Glyn Briscoe lives in Wigan and was put in touch with the Ace Centre following an NHS assessment.
After being diagnosed with an optic nerve glioma, Glyn became blind at the age of ten, has a right-side paralysis and is unable to speak, so is completely reliant on Assistive Technology to help him communicate with his dad, Carl, and mum, Elaine.
Glyn had been using an SL35 Cherry Lightwriter for over 15 years, but the model was unfortunately discontinued, and repair parts were impossibly hard to get hold of.
The newer versions of the Lightwriter did not encompass the specific functions that Glyn required, such as there being no key tone when keys were pressed. This function is used to alert a blind person of its use, so it was deemed unsuitable for him. He tried using an iPad with a bespoke keyguard but found this hard to use, so it was clear that he was in desperate need of a new device to allow him to communicate with his friends and family as before.
With no suitable replacement available from existing Assistive Technology, a speech therapist recommended Ace to Carl and Glyn, and they attended an information day to seek advice around next steps and were encouraged to make a referral for a full assessment.
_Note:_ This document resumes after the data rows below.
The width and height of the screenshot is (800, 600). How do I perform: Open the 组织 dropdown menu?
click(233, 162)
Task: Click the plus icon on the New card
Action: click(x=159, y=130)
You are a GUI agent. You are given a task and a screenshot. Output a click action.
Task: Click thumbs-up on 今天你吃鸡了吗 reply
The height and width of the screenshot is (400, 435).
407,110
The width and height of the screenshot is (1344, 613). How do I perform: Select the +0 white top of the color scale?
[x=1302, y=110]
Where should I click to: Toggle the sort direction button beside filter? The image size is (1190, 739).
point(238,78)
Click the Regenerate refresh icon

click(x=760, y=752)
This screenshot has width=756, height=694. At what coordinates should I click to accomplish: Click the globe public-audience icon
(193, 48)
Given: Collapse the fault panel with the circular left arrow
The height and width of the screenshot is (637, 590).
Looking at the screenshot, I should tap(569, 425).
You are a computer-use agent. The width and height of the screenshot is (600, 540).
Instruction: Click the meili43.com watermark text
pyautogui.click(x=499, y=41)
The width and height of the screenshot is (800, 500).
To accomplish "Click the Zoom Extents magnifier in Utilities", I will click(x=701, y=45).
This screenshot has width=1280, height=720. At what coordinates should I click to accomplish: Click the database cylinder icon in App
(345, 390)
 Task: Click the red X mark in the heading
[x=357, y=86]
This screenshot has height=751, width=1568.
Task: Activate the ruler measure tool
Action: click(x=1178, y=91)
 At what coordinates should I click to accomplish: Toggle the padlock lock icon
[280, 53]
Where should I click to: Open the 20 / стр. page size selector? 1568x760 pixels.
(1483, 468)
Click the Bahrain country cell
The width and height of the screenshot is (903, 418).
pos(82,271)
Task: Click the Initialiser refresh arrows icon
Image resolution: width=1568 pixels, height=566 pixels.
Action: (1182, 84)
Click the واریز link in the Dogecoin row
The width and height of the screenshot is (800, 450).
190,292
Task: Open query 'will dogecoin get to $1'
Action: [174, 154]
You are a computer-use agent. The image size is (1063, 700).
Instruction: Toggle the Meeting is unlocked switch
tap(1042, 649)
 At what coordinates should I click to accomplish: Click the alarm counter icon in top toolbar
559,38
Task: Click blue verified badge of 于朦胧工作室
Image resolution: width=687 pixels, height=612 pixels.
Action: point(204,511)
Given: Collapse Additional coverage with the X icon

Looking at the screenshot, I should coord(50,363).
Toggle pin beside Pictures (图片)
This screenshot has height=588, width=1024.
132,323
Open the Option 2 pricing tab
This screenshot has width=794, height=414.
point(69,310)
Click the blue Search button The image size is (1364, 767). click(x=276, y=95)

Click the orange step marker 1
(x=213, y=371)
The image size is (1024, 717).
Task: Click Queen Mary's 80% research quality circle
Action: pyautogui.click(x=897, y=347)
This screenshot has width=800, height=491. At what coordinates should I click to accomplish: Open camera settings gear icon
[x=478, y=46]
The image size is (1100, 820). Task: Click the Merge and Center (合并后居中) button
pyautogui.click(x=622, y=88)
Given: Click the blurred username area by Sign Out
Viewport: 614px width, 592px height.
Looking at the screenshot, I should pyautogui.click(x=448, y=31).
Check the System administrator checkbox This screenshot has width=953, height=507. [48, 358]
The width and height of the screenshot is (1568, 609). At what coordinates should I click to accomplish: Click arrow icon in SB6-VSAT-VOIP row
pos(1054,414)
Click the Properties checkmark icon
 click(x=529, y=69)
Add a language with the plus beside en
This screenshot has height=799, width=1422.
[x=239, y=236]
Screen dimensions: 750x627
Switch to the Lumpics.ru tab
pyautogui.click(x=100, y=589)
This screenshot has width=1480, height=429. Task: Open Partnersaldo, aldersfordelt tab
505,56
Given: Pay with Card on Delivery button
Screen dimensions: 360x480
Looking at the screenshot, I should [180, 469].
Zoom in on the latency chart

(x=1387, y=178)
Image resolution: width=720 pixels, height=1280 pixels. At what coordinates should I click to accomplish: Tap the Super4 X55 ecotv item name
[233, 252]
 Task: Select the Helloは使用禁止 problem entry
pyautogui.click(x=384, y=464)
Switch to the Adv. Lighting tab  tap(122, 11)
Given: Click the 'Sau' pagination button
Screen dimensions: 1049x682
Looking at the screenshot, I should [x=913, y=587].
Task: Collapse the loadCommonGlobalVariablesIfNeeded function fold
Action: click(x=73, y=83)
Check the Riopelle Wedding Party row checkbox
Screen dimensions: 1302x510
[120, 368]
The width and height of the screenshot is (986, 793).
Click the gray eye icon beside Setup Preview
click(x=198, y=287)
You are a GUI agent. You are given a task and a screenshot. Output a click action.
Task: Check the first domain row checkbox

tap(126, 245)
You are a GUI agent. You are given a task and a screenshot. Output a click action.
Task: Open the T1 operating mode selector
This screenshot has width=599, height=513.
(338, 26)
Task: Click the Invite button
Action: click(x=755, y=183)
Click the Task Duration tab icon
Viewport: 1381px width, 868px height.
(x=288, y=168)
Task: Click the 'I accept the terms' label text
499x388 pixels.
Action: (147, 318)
Carl says: “Glyn is totally dependent on his communication aid due to being blind and having no speech. The smallest sentence took sometimes hours to decipher so it was important that we found something he could use easily and effectively.”
Glyn is very sociable and enjoys the company of other people, especially older people. Carl says: “This came from his early school days where, because of his disabilities, his classmates couldn`t/wouldn`t relate to him, so he found the conversation with older people like grandparents very enjoyable because they had the time to talk on his level without judging him.”
Like a lot of blind people, having no sight makes them very tactile and Glyn enjoys making Lego models, doing arts and crafts with his mum but by far, his biggest passion is music. He has a wide knowledge of music genres from 60’s and 70’s, to local folk groups like the Lancashire Hotpots.
He is also a die-hard Wigan Warriors supporter and has been a season ticket holder for years, Rugby League is in the family from grandparents, parents and siblings so conversations about Rugby League was something that happened a lot in the house and Glyn didn’t want to miss out.
Ace spoke to Glyn and Carl, who suggested various ways to improve his social skills then carried out an assessment of Glyn`s ability to use various types of communication aids to find the best option for him to use. Having learned to touch-type, Glyn was dependent on using a keyboard-based device and was struggling to find something he could use effectively due to his visual impairment.
Lizzie Sadiku is an AAC Consultant at the Ace Centre and has worked closely with Glyn. She says; “We trialled several different devices that were thought to be appropriate, looking at features such as auditory feedback and tactile feedback, as Glyn was reliant on these. We held a conversation with Glyn’s parents as well as Glyn himself, to work out what worked well for him, and what his main difficulties were.”
After trialling a range of solutions, Glyn finally found one that seemed most appropriate for his needs – the Allora 2 by Jabbla. This contemporary, digital communication tool with a clear and natural reading voice, also featured word prediction, the ability to pre-programme 100 key phrases, and a built-in microphone for family or carers to dictate messages. Because it featured auditory feedback on letter and function keys, this allowed Glyn to hear what he was touch typing to make sure it made sense, enabling him to participate more freely in conversation, supporting his independence and socialisation.
After settling on this, Ace returned to carry out training with Glyn and his family so that they could continue to communicate with each other as they had previously.
Carl says; “Glyn endured months of being unable to communicate with his family due to the Cherry Lightwriter being inoperable. The intervention and subsequent solution of the Allora 2 machine allowed Glyn to again take part in conversations without the whole family becoming stressed in efforts to understand him.”
Says Glyn: “I like my new machine because it is easy to use and has a button that sounds like a car horn that’s fun to press when I want mum and dad to get me things.”
Carl adds: “As his dad, I’m not sure if I agree with that!”